§ Source excerpt:
========================
2018 was a wreck of a year for me, and I’ll be glad to see the backside of it. As always music was the silver lining, and I’ve put together a playlist of the best everything 2018 had to offer us.
1. Astpai – “Feel Your Pain” – True Capacity (Jump Start Records)
“I try to remember the words to each positive song that I ever heard / I think and begin with Samson and Finn, but I end up with Oberst and Quinn”
Astpai’s True Capacity easily takes the cake as my favorite record of 2018. When I started thinking about this playlist, “Feel Your Pain” was the first track to come to mind. Singer/guitarist Zock’s lyricism and ability to turn particularly emotive phrases makes for particularly captivating music and “Feel Your Pain” showcases that talent.
I wasn’t sure the four-piece could live up to their 2015 record Burden Calls, a seminal record for me personally, but True Capacity topped it easily. Their raw, bittersweet lyrics were everything I needed to survive a tumultuous 2018.
Capture The Flag follows up War on Women’s breakout self-titled 2015 record, building on it with driving rhythm, thrashy guitar, and vocalist Shawna Potter’s signature powerhouse voice. “Silence is The Gift” showcases the band’s complete range. It simmers from a muted bass-and-guitar opening to a full-on crash-filled rager complete with winding, nearly creepy guitar riffs. Also, it’s wildly fun and exhilarating to sing along to.
The full-length is a great response to their debut, and to the male-dominated narrative in our shows, festivals and stupid year-end playlists.
I’ve got a big ole soft spot for The Penske File’s harmony and take on infusing folk with punk. Rather than slow everything down, The Penske File isn’t afraid to keep up the pace while writing unassuming, storytelling music. Salvation follows their 2015 full-length Burn Into The Earth with a rather understated reception, but I’m betting lots of folks are going to kick themselves for not discovering this three-piece earlier.
While “American Basements” is probably a bit on the cheesy side of the album, it successfully stirs up the feeling those little basement shows give you: Part secret club, part frat party for the uncool kids, and part family reunion. Just about every eastern Canadian band you know cut their touring teeth playing basement and small club shows along the snowy I-94, I-69, and I-696 triangle. Every Canadian band ends up as honorary Michiganders, and The Penske File is no exception. Here’s to hoping 2019 brings me more basement shows, preferably featuring The Penske File!
4. Dead To Me – “Fear is The New Bliss” – Fear is The New Bliss (Self Released Single)
“Wake me up, when their eyes open to the real problems / Sober enough to finally solve them”
If there ever was a dance track on this playlist, “Fear is the New Bliss” would be it. DTM’s ability to weave desperate, dark lyrics with upbeat guitar riffs and sing-song melody is uncanny. Normally I’d chastise a band for slow dripping new music out to us the way Dead To Me has over the last few years, but this track is such a banger that I can give it a pass. If this is what the bar for their fabled upcoming full-length is (rumors say 2019!) then sign me up.
5. Red City Radio – “In The Shadows” – SkyTigers (Red Scare Industries)
“I always feel like I was drowning / Drowning and I reach for air / Reaching for a hand that I now understand was never even there”
========================
§ Information provided:
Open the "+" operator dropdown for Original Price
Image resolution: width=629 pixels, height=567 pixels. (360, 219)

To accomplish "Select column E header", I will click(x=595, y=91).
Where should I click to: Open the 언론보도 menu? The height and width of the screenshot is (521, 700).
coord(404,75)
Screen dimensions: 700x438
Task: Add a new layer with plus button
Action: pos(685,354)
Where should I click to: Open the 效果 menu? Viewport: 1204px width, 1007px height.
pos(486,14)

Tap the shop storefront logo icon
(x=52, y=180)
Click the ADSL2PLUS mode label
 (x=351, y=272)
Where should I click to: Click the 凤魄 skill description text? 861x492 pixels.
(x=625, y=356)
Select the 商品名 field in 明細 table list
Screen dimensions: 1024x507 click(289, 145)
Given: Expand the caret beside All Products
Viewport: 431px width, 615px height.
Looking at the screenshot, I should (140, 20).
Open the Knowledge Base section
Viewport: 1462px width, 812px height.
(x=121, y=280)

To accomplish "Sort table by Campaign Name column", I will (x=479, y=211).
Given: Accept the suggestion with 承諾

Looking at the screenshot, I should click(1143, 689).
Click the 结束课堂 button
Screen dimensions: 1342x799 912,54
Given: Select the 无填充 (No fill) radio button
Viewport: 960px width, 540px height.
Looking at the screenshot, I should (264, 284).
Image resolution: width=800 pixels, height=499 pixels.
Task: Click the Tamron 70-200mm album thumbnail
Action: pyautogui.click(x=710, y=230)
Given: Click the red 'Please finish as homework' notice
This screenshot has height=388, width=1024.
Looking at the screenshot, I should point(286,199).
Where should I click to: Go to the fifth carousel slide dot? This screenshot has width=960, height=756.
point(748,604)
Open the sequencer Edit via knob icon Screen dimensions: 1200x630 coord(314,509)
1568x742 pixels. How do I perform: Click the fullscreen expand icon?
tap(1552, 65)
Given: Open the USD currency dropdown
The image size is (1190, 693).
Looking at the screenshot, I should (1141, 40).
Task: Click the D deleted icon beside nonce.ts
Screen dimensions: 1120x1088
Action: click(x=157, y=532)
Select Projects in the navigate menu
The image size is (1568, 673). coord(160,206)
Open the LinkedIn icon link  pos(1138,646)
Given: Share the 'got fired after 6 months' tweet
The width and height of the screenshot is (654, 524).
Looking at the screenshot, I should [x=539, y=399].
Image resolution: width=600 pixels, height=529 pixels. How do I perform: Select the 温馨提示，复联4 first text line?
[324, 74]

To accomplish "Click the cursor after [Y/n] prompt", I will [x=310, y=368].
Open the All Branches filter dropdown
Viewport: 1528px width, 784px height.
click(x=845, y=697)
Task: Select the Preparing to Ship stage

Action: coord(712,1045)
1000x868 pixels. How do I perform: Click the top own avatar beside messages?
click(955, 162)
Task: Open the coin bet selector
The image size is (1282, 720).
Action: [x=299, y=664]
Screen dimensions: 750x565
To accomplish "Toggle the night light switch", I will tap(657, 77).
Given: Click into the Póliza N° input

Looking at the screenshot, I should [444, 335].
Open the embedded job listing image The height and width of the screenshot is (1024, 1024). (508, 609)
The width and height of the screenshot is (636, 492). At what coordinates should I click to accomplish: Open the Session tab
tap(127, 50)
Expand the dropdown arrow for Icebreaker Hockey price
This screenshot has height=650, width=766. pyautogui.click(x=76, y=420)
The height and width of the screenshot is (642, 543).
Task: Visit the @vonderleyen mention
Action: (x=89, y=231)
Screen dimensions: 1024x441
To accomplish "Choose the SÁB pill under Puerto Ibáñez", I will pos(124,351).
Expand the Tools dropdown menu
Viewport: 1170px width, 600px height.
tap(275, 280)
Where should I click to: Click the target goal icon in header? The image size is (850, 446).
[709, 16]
========================
§ Exercises to complete:
A) The 2018 playlist write-up names three interstate highways. List all of them.
B) In the 2018 playlist write-up, how many members does The Penske File have?
C) Continue the 2018 playlist write-up from its last line, starting with the commentary on Red City Radio's "In The Shadows."

§ Responses to the tasks:
A) I-94, I-69, I-696

B) The Penske File is a three-piece.

C)
Red City Radio’s EP and first Red Scare release SkyTigers emphatically embraced their Western, Oklahoman roots but no track did it with the vigor that “In The Shadows” has. Coupled with peak four-part harmony, chugging, hard-riffing guitar and packed with devil references, it’s a perfect bit of western punk – a sub-genre that just doesn’t widely exist. It’s the lyrical grit and genre crossing we’d expect from Merle Haggard, not a punk band.
I’d usually say a five minute song is about two minutes too long, but that extra time give the track its pièce de résistance – the breakdown at 3:55. Anyway, will someone please tell me how Dallas makes that rattlesnake noise, because that shit is so rad I can’t stopped being stoked on it.
Pittsburgh’s Worlds Scariest Police Chases released their third record aptly titled Ablum 3, and while they maintained their jokester reputation they also managed to tackle tangible issues with explicitness. Evolving as a band is a difficult task, especially for bands that have built reputations on any sort of schtick (see every pop punk or political punk band) but WSPC took the challenge head-on. Ablum 3 is still packed full of riffs on popular punk bands (see: “How to Glean Everything and “Modernbaseballiswar”) but doesn’t shy away from their more serious side.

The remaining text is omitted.